# [Exercise input]
━━━

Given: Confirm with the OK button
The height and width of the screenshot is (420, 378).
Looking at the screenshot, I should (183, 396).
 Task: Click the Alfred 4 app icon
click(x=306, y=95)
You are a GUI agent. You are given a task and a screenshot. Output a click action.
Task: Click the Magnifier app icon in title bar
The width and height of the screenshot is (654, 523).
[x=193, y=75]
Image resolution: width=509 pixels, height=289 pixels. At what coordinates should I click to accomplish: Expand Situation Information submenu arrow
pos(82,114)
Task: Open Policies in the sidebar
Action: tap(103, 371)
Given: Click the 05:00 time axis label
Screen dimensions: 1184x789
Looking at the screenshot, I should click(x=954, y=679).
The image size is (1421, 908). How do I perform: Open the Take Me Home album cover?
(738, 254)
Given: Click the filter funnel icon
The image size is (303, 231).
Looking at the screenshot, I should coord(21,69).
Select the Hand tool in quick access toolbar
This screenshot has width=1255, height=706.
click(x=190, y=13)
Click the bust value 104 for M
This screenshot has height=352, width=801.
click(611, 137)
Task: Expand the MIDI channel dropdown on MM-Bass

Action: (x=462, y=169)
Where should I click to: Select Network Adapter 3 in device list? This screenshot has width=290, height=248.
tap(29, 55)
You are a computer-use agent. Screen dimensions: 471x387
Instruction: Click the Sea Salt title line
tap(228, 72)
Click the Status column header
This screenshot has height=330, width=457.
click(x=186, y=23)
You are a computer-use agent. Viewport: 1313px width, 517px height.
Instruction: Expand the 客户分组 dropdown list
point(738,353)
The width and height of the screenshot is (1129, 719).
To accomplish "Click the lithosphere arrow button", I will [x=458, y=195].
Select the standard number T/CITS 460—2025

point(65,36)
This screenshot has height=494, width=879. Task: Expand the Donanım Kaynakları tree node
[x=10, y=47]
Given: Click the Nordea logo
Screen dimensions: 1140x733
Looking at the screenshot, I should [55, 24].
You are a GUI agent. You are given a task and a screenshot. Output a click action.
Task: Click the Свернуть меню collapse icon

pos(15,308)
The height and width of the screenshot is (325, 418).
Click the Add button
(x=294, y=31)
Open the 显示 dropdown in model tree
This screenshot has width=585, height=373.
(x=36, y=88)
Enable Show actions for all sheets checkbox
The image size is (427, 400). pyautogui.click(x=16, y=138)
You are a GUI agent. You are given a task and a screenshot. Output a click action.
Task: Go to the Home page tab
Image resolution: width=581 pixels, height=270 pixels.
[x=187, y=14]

━━━

# [Given problem]
Rewrite the data from the line containing "The image size is (1421, 908)." through the line containing "Action: (x=462, y=169)", replacing "funnel" with "sorting" and leaving everything else unchanged.

# [Task answer]
The image size is (1421, 908). How do I perform: Open the Take Me Home album cover?
(738, 254)
Given: Click the filter sorting icon
The image size is (303, 231).
Looking at the screenshot, I should coord(21,69).
Select the Hand tool in quick access toolbar
This screenshot has width=1255, height=706.
click(x=190, y=13)
Click the bust value 104 for M
This screenshot has height=352, width=801.
click(611, 137)
Task: Expand the MIDI channel dropdown on MM-Bass

Action: (x=462, y=169)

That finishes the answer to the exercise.